Monday, 20 June 2016
Riverside Center (Hyatt Regency)
Despite the excellent specific capacity (1672 mAh/g) and energy density (2567 Wh/kg), sulfur has several challenges that prevent the material from achieving commercial status. The primary setback with sulfur is its insulating property. The second detrimental problem is the dissolution of intermediate charge/discharge lithium polysulfide (Li2Sx) products in the electrolyte that leads to decreased utilization of sulfur, triggering parasitic side reactions with Li metal anode, poor cycle life. Hence, the design of electrolytes with lower solubilizing power for Li2Sx is perhaps the most straightforward and valid approach to suppress Li2Sx deduced redox shuttle. A liquid electrolyte designed for this purpose should act as a poor solvent for all of the Li2Sx species of the sulfur cathode, while enabling good Li-ion conduction by the originally doped Li salts.
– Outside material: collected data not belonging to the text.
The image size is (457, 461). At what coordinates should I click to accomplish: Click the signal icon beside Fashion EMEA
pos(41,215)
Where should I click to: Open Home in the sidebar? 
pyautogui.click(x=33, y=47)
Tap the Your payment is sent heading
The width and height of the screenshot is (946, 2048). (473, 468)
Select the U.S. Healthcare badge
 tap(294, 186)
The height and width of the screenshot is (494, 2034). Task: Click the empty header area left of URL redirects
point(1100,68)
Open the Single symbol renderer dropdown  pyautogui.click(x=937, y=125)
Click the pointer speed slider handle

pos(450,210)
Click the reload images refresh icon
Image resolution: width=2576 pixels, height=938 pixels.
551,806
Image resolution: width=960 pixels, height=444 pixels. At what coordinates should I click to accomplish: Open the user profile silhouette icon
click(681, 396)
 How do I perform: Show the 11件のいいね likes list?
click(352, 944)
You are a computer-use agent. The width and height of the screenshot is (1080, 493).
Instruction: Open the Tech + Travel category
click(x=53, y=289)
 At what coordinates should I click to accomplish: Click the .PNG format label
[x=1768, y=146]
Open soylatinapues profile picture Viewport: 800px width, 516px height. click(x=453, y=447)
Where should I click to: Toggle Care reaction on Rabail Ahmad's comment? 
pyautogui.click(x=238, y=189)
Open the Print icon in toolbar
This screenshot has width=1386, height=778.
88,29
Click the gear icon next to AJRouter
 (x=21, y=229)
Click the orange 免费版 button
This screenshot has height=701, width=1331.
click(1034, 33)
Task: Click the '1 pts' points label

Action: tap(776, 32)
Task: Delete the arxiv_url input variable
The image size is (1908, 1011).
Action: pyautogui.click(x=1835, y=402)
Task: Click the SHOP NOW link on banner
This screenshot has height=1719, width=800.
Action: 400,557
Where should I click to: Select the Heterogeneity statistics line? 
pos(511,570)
Given that the active species exhibit a wide range of hydrophilic−hydrophobic character: sulfur (hydrophobic, soluble in nonpolar solvents), lithium sulfide (soluble in highly polar solvents) and polysulfide species (intermediate solubility depending on the chain length). At NOHMs Technologies Inc, we have been developing functional ionic liquids as electrolyte additives in conjunction with novel cathode architectures to improve the Li-S battery performance. NOHMs has already demonstrated Li-S pouch cells that has exhibited full-cell specific energy density above 300 Wh/kg and excellent abuse tolerance during standard nail penetration tests. Figure 1 depicts the NOHMs Li-S cell level performance. This presentation will focus on the ongoing R&D work at NOHMs in maturing the Li-S battery chemistry.